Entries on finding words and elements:
+--
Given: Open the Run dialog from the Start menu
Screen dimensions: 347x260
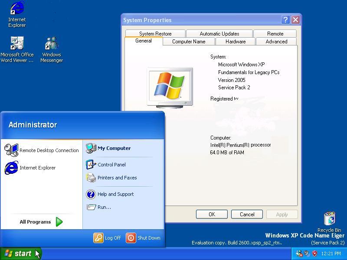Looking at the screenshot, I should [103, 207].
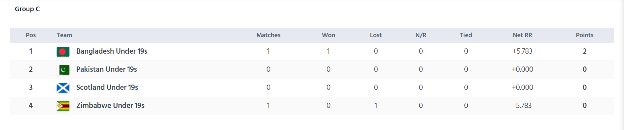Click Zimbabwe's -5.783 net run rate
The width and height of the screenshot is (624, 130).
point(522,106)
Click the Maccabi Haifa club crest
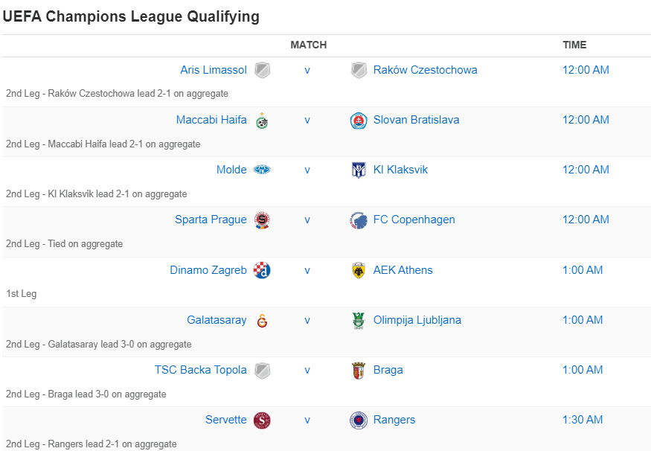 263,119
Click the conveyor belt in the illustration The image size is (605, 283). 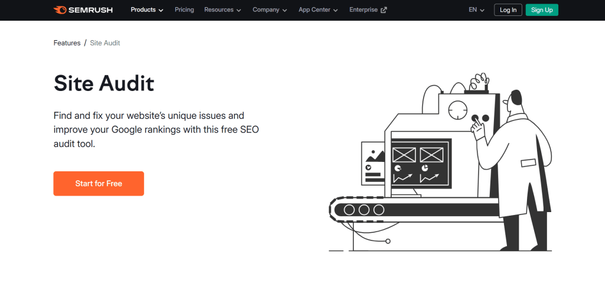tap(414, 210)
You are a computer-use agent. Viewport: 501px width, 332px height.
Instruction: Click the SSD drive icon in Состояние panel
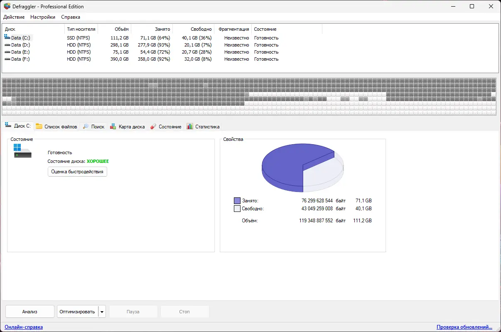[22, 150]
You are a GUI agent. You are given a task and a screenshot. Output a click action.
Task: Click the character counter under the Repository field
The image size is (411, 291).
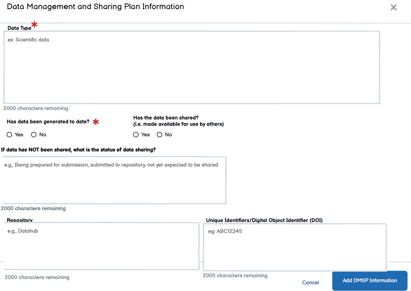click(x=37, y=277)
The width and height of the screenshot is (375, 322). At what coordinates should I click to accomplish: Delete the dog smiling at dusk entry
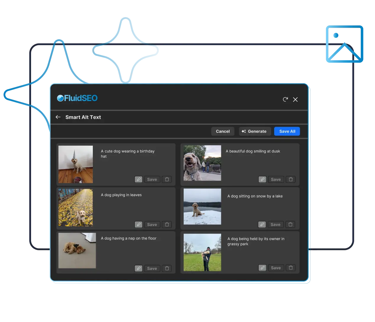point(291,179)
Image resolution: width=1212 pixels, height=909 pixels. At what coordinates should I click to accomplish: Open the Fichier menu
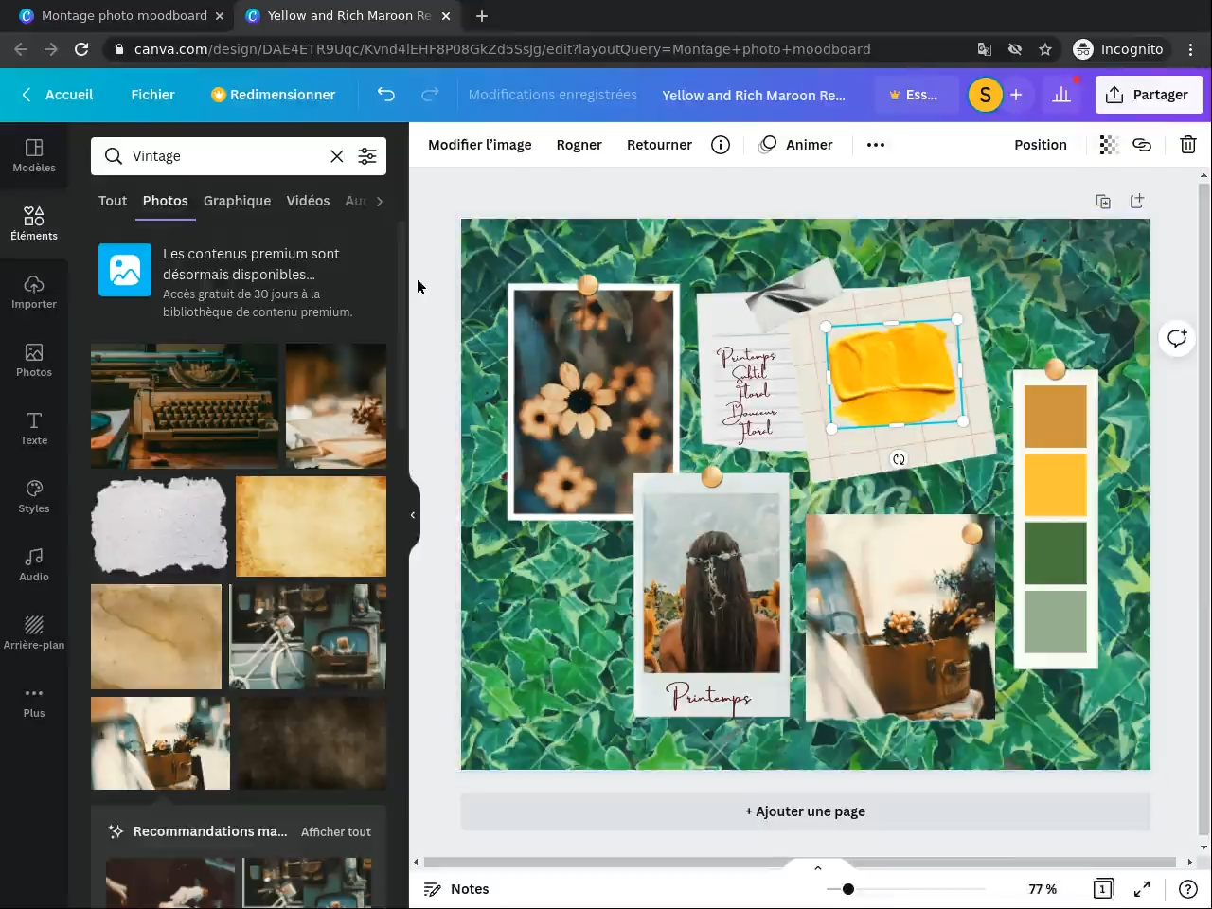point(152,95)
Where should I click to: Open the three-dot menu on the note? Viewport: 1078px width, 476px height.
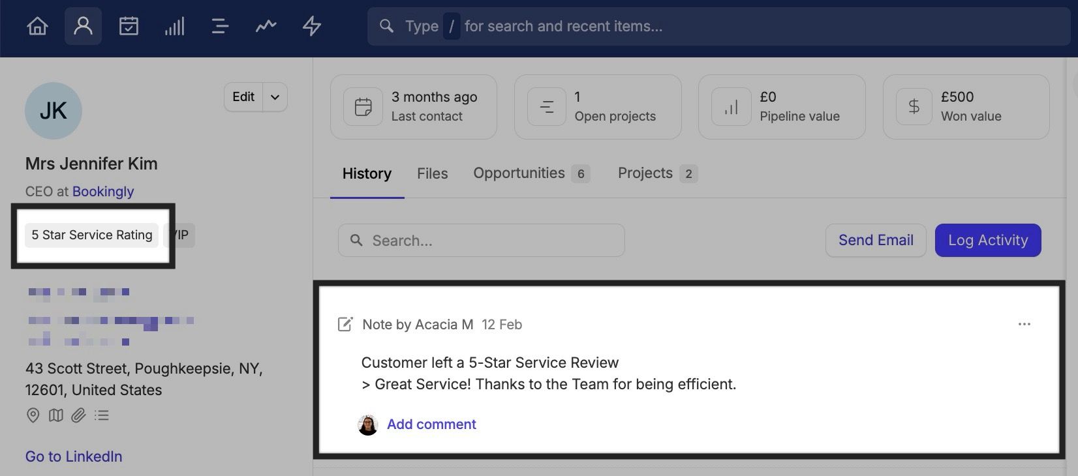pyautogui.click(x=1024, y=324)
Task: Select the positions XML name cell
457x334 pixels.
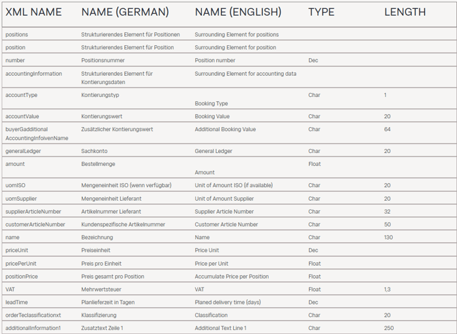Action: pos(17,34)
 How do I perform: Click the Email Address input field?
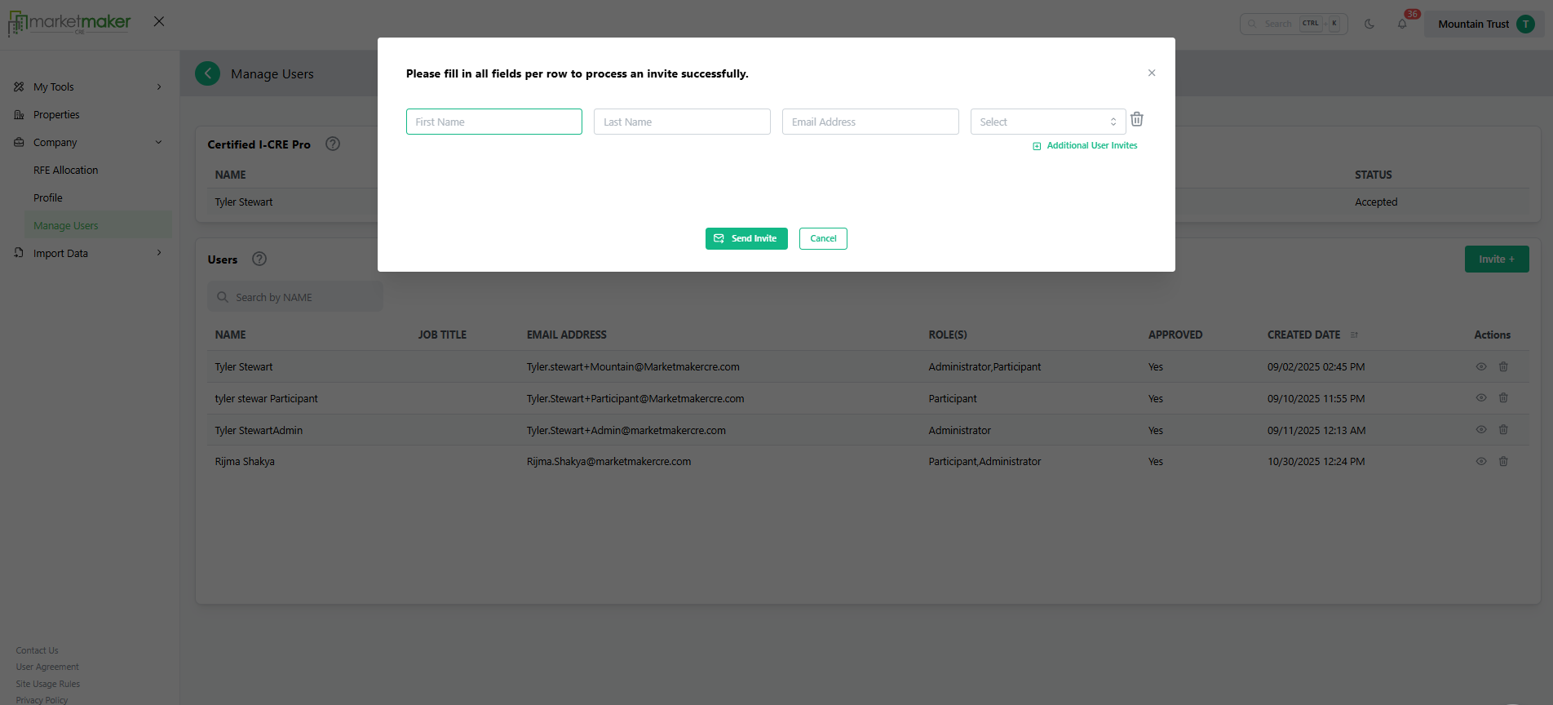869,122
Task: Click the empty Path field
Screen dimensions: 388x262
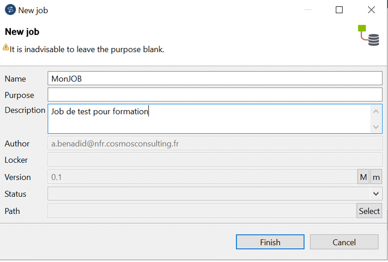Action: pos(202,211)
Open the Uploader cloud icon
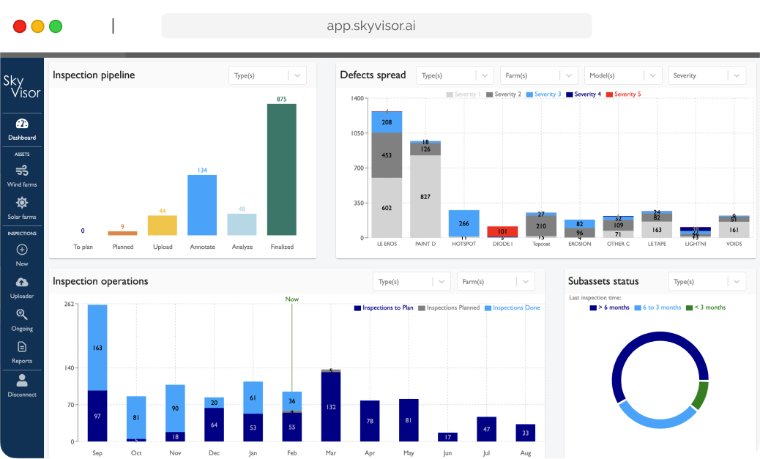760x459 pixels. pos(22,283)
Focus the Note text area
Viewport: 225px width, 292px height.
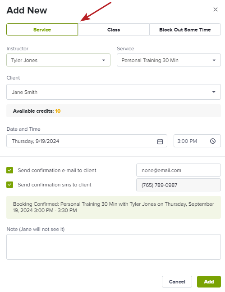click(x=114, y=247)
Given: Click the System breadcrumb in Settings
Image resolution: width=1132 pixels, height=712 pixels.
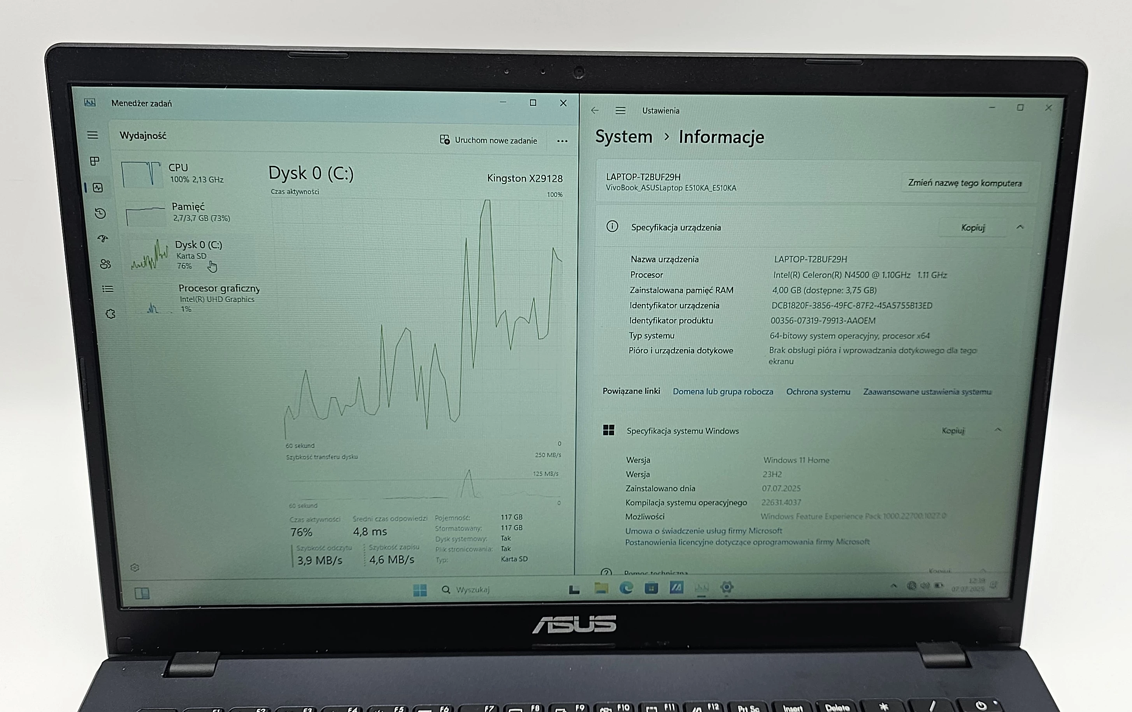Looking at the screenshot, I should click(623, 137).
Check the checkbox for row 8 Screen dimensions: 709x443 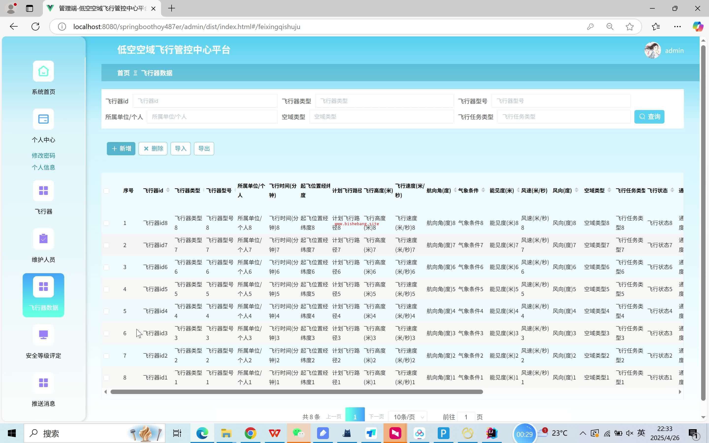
+--
What this task involves: Lay out everything from the line containing "Task: Select the positions XML name cell" down to the line containing "760x459 pixels. pos(22,283)" as a JSON list of strings, one string per line, omitting blank lines. Leave the pictures out of the answer.

Written answer:
[
  "Task: Select the positions XML name cell",
  "457x334 pixels.",
  "Action: pos(17,34)",
  " How do I perform: Click the Email Address input field?",
  "869,122",
  "Task: Click the empty Path field",
  "Screen dimensions: 388x262",
  "Action: pos(202,211)",
  "Open the Uploader cloud icon",
  "760x459 pixels. pos(22,283)"
]